- Opening Delimiter -

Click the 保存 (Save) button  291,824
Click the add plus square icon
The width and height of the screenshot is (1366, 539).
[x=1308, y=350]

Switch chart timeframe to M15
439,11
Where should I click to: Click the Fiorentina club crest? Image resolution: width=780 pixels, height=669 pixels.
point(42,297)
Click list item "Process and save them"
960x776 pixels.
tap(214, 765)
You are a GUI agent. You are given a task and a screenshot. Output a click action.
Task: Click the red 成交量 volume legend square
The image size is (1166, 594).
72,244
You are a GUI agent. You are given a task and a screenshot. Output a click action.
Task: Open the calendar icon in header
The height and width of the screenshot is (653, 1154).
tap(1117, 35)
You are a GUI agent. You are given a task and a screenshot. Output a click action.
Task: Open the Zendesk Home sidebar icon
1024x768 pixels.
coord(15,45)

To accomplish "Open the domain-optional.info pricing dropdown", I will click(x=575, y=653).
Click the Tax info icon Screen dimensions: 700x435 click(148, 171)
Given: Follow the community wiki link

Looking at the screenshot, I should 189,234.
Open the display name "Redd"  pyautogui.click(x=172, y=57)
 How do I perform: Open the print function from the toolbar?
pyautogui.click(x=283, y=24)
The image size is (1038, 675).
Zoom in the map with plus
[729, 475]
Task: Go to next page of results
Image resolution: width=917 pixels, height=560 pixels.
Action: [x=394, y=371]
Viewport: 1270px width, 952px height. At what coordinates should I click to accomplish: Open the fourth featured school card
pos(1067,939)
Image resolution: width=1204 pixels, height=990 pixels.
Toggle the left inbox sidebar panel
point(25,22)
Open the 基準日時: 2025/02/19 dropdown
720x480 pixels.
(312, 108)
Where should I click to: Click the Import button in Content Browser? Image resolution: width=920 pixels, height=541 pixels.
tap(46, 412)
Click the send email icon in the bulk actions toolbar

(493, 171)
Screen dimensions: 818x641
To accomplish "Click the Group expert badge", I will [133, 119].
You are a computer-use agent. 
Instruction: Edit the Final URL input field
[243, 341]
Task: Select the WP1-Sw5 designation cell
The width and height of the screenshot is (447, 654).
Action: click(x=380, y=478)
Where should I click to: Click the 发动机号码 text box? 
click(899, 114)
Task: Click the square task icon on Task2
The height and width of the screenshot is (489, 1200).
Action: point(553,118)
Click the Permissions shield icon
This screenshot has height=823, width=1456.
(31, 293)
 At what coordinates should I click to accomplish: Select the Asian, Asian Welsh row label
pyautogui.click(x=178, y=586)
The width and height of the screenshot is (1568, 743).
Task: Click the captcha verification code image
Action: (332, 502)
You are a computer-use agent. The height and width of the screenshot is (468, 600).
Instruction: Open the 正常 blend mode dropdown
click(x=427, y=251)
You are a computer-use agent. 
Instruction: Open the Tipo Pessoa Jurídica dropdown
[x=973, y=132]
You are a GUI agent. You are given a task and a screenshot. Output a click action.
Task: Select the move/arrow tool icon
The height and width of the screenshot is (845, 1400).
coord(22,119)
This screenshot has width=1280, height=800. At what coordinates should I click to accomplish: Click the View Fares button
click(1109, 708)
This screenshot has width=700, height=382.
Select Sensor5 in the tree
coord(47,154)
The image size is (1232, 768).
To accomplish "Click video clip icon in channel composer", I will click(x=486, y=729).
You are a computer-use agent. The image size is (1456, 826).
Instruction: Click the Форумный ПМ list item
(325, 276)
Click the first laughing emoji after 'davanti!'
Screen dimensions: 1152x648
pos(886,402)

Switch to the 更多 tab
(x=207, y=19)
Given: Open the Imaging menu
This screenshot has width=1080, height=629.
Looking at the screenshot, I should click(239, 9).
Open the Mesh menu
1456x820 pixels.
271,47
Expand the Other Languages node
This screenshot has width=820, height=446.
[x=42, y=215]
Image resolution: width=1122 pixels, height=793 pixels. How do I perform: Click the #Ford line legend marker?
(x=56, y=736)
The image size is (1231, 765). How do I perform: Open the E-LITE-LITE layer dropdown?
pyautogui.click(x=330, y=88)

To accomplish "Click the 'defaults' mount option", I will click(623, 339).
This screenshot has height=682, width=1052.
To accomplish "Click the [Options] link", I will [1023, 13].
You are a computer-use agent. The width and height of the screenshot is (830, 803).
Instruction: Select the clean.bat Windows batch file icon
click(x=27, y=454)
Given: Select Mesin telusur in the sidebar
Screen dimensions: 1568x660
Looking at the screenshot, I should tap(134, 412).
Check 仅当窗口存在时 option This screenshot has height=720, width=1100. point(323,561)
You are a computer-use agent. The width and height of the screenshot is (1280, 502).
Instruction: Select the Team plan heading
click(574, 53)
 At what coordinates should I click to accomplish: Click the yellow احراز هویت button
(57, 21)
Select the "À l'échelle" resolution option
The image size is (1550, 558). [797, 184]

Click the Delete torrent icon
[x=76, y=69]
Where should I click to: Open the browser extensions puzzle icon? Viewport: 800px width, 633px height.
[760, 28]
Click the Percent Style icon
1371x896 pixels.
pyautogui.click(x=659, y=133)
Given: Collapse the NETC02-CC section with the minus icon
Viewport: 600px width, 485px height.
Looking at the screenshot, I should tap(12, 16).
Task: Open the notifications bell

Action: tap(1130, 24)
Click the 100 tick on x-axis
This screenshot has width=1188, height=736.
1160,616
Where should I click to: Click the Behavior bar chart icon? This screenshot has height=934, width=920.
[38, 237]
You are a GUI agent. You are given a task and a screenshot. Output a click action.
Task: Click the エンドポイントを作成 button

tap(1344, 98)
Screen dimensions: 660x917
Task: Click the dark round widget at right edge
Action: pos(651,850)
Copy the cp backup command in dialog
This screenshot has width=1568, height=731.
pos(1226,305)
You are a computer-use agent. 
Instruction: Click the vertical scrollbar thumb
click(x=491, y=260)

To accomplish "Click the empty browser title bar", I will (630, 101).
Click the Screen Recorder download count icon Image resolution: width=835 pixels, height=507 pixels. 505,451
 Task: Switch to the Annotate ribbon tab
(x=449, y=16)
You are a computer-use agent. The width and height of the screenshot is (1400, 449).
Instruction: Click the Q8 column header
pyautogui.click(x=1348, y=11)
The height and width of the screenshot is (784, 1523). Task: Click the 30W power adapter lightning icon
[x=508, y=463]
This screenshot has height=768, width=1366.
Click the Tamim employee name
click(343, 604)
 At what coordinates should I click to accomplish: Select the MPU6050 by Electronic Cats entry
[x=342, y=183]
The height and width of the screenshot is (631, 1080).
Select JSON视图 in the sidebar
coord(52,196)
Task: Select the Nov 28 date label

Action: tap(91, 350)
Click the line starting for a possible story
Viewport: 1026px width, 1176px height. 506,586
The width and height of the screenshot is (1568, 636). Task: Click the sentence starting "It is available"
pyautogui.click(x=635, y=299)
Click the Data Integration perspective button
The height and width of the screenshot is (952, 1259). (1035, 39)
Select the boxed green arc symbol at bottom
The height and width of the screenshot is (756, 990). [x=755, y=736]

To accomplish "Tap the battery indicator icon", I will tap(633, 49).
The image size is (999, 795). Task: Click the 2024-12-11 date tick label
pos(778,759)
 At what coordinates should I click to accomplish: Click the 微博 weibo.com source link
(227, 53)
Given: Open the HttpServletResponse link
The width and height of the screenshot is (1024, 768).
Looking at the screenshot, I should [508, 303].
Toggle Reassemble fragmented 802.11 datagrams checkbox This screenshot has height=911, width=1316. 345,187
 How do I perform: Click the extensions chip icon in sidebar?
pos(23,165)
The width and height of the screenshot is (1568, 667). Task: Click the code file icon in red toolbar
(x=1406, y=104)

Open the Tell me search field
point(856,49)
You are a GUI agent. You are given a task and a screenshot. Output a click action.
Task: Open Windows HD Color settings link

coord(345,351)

- Closing Delimiter -

Reproduce, word for word, all of the entries above.

Solution to the problem.
Click the 保存 (Save) button  291,824
Click the add plus square icon
The width and height of the screenshot is (1366, 539).
[x=1308, y=350]

Switch chart timeframe to M15
439,11
Where should I click to: Click the Fiorentina club crest? Image resolution: width=780 pixels, height=669 pixels.
point(42,297)
Click list item "Process and save them"
960x776 pixels.
tap(214, 765)
You are a GUI agent. You are given a task and a screenshot. Output a click action.
Task: Click the red 成交量 volume legend square
The image size is (1166, 594).
72,244
You are a GUI agent. You are given a task and a screenshot. Output a click action.
Task: Open the calendar icon in header
The height and width of the screenshot is (653, 1154).
tap(1117, 35)
You are a GUI agent. You are given a task and a screenshot. Output a click action.
Task: Open the Zendesk Home sidebar icon
1024x768 pixels.
coord(15,45)

To accomplish "Open the domain-optional.info pricing dropdown", I will click(x=575, y=653).
Click the Tax info icon Screen dimensions: 700x435 click(148, 171)
Given: Follow the community wiki link

Looking at the screenshot, I should 189,234.
Open the display name "Redd"  pyautogui.click(x=172, y=57)
 How do I perform: Open the print function from the toolbar?
pyautogui.click(x=283, y=24)
The image size is (1038, 675).
Zoom in the map with plus
[729, 475]
Task: Go to next page of results
Image resolution: width=917 pixels, height=560 pixels.
Action: [x=394, y=371]
Viewport: 1270px width, 952px height. At what coordinates should I click to accomplish: Open the fourth featured school card
pos(1067,939)
Image resolution: width=1204 pixels, height=990 pixels.
Toggle the left inbox sidebar panel
point(25,22)
Open the 基準日時: 2025/02/19 dropdown
720x480 pixels.
(312, 108)
Where should I click to: Click the Import button in Content Browser? Image resolution: width=920 pixels, height=541 pixels.
tap(46, 412)
Click the send email icon in the bulk actions toolbar

(493, 171)
Screen dimensions: 818x641
To accomplish "Click the Group expert badge", I will [133, 119].
You are a computer-use agent. 
Instruction: Edit the Final URL input field
[243, 341]
Task: Select the WP1-Sw5 designation cell
The width and height of the screenshot is (447, 654).
Action: click(x=380, y=478)
Where should I click to: Click the 发动机号码 text box? 
click(899, 114)
Task: Click the square task icon on Task2
The height and width of the screenshot is (489, 1200).
Action: point(553,118)
Click the Permissions shield icon
This screenshot has height=823, width=1456.
(31, 293)
 At what coordinates should I click to accomplish: Select the Asian, Asian Welsh row label
pyautogui.click(x=178, y=586)
The width and height of the screenshot is (1568, 743).
Task: Click the captcha verification code image
Action: (332, 502)
You are a computer-use agent. The height and width of the screenshot is (468, 600).
Instruction: Open the 正常 blend mode dropdown
click(x=427, y=251)
You are a computer-use agent. 
Instruction: Open the Tipo Pessoa Jurídica dropdown
[x=973, y=132]
You are a GUI agent. You are given a task and a screenshot. Output a click action.
Task: Select the move/arrow tool icon
The height and width of the screenshot is (845, 1400).
coord(22,119)
This screenshot has width=1280, height=800. At what coordinates should I click to accomplish: Click the View Fares button
click(1109, 708)
This screenshot has width=700, height=382.
Select Sensor5 in the tree
coord(47,154)
The image size is (1232, 768).
To accomplish "Click video clip icon in channel composer", I will click(x=486, y=729).
You are a computer-use agent. The image size is (1456, 826).
Instruction: Click the Форумный ПМ list item
(325, 276)
Click the first laughing emoji after 'davanti!'
Screen dimensions: 1152x648
pos(886,402)

Switch to the 更多 tab
(x=207, y=19)
Given: Open the Imaging menu
This screenshot has width=1080, height=629.
Looking at the screenshot, I should click(239, 9).
Open the Mesh menu
1456x820 pixels.
271,47
Expand the Other Languages node
This screenshot has width=820, height=446.
[x=42, y=215]
Image resolution: width=1122 pixels, height=793 pixels. How do I perform: Click the #Ford line legend marker?
(x=56, y=736)
The image size is (1231, 765). How do I perform: Open the E-LITE-LITE layer dropdown?
pyautogui.click(x=330, y=88)

To accomplish "Click the 'defaults' mount option", I will click(623, 339).
This screenshot has height=682, width=1052.
To accomplish "Click the [Options] link", I will [1023, 13].
You are a computer-use agent. The width and height of the screenshot is (830, 803).
Instruction: Select the clean.bat Windows batch file icon
click(x=27, y=454)
Given: Select Mesin telusur in the sidebar
Screen dimensions: 1568x660
Looking at the screenshot, I should tap(134, 412).
Check 仅当窗口存在时 option This screenshot has height=720, width=1100. point(323,561)
You are a computer-use agent. The width and height of the screenshot is (1280, 502).
Instruction: Select the Team plan heading
click(574, 53)
 At what coordinates should I click to accomplish: Click the yellow احراز هویت button
(57, 21)
Select the "À l'échelle" resolution option
The image size is (1550, 558). [797, 184]

Click the Delete torrent icon
[x=76, y=69]
Where should I click to: Open the browser extensions puzzle icon? Viewport: 800px width, 633px height.
[760, 28]
Click the Percent Style icon
1371x896 pixels.
pyautogui.click(x=659, y=133)
Given: Collapse the NETC02-CC section with the minus icon
Viewport: 600px width, 485px height.
Looking at the screenshot, I should tap(12, 16).
Task: Open the notifications bell

Action: tap(1130, 24)
Click the 100 tick on x-axis
This screenshot has width=1188, height=736.
1160,616
Where should I click to: Click the Behavior bar chart icon? This screenshot has height=934, width=920.
[38, 237]
You are a GUI agent. You are given a task and a screenshot. Output a click action.
Task: Click the エンドポイントを作成 button

tap(1344, 98)
Screen dimensions: 660x917
Task: Click the dark round widget at right edge
Action: pos(651,850)
Copy the cp backup command in dialog
This screenshot has width=1568, height=731.
pos(1226,305)
You are a computer-use agent. 
Instruction: Click the vertical scrollbar thumb
click(x=491, y=260)

To accomplish "Click the empty browser title bar", I will (630, 101).
Click the Screen Recorder download count icon Image resolution: width=835 pixels, height=507 pixels. 505,451
 Task: Switch to the Annotate ribbon tab
(x=449, y=16)
You are a computer-use agent. The width and height of the screenshot is (1400, 449).
Instruction: Click the Q8 column header
pyautogui.click(x=1348, y=11)
The height and width of the screenshot is (784, 1523). Task: Click the 30W power adapter lightning icon
[x=508, y=463]
This screenshot has height=768, width=1366.
Click the Tamim employee name
click(343, 604)
 At what coordinates should I click to accomplish: Select the MPU6050 by Electronic Cats entry
[x=342, y=183]
The height and width of the screenshot is (631, 1080).
Select JSON视图 in the sidebar
coord(52,196)
Task: Select the Nov 28 date label

Action: tap(91, 350)
Click the line starting for a possible story
Viewport: 1026px width, 1176px height. 506,586
The width and height of the screenshot is (1568, 636). Task: Click the sentence starting "It is available"
pyautogui.click(x=635, y=299)
Click the Data Integration perspective button
The height and width of the screenshot is (952, 1259). (1035, 39)
Select the boxed green arc symbol at bottom
The height and width of the screenshot is (756, 990). [x=755, y=736]

To accomplish "Tap the battery indicator icon", I will tap(633, 49).
The image size is (999, 795). Task: Click the 2024-12-11 date tick label
pos(778,759)
 At what coordinates should I click to accomplish: Click the 微博 weibo.com source link
(227, 53)
Given: Open the HttpServletResponse link
The width and height of the screenshot is (1024, 768).
Looking at the screenshot, I should [508, 303].
Toggle Reassemble fragmented 802.11 datagrams checkbox This screenshot has height=911, width=1316. 345,187
 How do I perform: Click the extensions chip icon in sidebar?
pos(23,165)
The width and height of the screenshot is (1568, 667). Task: Click the code file icon in red toolbar
(x=1406, y=104)

Open the Tell me search field
point(856,49)
You are a GUI agent. You are given a task and a screenshot. Output a click action.
Task: Open Windows HD Color settings link

coord(345,351)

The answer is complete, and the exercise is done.